Look through the data below for the line with "Open the hamburger navigation menu", and transcribe it exactly together with each line after it up to and including the line with "Add Shoes to". Give nothing else.

• • • •

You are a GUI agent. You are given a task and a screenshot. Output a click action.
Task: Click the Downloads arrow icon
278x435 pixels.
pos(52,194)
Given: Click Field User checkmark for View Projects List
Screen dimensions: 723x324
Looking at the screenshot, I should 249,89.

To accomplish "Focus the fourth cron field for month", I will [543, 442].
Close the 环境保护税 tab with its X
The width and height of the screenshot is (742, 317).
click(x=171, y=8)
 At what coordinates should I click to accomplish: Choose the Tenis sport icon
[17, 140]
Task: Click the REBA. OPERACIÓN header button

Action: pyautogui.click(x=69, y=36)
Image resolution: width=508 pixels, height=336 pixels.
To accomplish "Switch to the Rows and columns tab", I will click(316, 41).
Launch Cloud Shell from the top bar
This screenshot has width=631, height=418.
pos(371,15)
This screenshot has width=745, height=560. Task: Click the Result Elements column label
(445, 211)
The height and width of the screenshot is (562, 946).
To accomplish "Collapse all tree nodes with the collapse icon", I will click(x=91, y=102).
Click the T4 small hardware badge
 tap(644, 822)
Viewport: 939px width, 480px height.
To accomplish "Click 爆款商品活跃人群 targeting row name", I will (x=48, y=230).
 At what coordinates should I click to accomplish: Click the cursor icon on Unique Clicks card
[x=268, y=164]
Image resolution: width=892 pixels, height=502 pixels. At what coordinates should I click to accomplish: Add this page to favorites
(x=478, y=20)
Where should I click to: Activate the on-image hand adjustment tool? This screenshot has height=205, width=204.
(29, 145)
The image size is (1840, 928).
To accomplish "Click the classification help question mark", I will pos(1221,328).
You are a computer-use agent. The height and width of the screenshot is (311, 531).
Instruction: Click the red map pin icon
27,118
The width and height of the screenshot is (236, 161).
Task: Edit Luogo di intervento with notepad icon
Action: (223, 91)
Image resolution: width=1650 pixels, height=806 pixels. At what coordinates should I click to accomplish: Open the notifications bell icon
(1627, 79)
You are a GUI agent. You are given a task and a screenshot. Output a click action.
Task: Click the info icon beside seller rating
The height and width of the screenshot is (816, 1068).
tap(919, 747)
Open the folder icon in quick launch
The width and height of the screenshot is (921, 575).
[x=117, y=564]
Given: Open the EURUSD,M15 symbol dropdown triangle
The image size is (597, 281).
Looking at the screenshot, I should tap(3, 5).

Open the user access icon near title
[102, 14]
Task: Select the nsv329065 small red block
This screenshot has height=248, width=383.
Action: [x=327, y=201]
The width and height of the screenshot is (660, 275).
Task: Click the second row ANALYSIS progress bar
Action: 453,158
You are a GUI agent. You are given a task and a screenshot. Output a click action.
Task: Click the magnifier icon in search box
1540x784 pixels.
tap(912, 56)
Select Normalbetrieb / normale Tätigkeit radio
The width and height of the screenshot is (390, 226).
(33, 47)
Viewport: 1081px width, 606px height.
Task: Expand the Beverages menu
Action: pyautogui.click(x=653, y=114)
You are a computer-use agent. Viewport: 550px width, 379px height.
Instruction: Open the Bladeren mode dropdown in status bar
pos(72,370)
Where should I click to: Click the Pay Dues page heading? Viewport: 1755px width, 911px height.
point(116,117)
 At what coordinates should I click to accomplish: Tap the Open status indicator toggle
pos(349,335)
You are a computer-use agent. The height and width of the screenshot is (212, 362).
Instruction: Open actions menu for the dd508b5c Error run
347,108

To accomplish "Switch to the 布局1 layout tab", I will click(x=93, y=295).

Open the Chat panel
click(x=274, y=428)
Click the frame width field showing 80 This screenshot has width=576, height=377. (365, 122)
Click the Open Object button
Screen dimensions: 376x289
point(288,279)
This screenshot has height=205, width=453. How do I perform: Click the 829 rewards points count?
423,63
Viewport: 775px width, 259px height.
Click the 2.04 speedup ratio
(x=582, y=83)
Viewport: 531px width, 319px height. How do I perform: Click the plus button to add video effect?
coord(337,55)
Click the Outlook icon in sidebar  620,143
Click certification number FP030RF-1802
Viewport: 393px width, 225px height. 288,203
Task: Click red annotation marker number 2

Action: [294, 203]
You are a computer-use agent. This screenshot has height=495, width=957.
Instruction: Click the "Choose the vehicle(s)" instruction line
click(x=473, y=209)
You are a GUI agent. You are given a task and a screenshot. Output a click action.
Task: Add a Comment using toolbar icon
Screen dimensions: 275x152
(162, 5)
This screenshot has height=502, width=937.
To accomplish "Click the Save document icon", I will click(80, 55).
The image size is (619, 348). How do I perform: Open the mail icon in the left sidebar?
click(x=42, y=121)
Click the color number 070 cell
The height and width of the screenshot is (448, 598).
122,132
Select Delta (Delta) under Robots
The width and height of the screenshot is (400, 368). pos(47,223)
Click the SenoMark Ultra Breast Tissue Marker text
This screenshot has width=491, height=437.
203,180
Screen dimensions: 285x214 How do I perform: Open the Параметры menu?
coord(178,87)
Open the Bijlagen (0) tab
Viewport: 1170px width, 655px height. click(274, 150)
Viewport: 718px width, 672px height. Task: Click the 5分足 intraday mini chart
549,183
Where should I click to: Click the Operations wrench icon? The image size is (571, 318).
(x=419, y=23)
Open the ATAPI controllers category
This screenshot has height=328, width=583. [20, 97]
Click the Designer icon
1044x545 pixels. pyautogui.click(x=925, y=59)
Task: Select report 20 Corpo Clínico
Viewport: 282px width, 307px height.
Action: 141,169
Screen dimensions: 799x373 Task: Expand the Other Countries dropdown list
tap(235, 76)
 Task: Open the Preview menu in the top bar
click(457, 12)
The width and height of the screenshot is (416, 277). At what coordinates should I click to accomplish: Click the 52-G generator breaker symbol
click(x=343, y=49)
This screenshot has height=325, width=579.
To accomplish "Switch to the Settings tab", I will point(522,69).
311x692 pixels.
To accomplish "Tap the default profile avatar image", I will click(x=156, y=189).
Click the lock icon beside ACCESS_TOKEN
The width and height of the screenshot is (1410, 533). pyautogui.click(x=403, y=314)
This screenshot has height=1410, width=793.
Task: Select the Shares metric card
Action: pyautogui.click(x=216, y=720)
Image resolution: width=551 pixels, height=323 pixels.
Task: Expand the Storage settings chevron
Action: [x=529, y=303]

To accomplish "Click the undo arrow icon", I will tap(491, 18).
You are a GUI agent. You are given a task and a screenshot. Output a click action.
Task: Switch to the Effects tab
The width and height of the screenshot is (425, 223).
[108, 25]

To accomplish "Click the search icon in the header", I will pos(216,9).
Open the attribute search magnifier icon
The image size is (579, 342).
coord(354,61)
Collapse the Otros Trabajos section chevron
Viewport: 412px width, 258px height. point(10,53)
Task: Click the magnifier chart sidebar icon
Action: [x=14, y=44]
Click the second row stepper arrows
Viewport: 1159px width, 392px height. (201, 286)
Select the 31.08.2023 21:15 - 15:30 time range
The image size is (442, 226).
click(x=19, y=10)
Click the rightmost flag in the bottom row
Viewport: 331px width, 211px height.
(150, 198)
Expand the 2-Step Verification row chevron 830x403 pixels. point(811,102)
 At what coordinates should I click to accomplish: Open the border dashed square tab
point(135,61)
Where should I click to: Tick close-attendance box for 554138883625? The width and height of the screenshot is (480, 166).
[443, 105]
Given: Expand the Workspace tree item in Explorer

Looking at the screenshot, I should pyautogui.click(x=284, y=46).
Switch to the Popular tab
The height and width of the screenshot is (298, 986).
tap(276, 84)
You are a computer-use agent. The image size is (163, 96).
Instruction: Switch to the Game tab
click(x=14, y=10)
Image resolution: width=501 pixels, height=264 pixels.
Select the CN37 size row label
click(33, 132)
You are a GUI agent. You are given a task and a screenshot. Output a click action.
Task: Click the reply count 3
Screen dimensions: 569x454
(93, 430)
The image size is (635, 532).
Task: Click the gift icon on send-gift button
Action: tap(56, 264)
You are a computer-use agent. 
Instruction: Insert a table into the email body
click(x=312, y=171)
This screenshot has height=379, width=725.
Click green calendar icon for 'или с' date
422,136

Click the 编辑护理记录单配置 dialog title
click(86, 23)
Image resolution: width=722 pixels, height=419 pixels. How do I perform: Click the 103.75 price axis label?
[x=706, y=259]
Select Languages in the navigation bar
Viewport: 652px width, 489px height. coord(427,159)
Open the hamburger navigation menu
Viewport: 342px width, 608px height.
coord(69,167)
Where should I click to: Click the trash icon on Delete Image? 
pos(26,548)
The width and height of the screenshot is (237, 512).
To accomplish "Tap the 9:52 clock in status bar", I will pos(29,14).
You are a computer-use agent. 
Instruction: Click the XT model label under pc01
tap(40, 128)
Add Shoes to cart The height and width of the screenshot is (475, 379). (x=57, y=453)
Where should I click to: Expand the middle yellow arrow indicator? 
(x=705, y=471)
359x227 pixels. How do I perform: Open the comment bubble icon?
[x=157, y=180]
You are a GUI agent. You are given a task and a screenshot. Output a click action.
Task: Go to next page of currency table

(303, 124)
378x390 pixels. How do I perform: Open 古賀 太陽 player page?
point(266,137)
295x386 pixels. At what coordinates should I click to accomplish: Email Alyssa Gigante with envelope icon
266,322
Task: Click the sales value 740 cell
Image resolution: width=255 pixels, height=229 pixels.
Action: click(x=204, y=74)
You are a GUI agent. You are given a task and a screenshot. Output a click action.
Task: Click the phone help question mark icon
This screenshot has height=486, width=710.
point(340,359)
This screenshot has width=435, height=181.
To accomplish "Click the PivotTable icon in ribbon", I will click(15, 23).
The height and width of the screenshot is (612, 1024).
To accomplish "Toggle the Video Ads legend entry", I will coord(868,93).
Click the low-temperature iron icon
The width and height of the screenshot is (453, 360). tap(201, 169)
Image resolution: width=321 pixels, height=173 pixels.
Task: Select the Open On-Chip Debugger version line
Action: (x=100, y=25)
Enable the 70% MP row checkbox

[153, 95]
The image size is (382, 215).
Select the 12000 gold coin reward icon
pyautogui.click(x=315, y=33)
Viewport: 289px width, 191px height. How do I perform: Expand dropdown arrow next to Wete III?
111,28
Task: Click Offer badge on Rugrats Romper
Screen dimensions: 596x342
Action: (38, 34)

• • • •

Solution:
Open the hamburger navigation menu
Viewport: 342px width, 608px height.
coord(69,167)
Where should I click to: Click the trash icon on Delete Image? 
pos(26,548)
The width and height of the screenshot is (237, 512).
To accomplish "Tap the 9:52 clock in status bar", I will pos(29,14).
You are a computer-use agent. 
Instruction: Click the XT model label under pc01
tap(40, 128)
Add Shoes to cart The height and width of the screenshot is (475, 379). (x=57, y=453)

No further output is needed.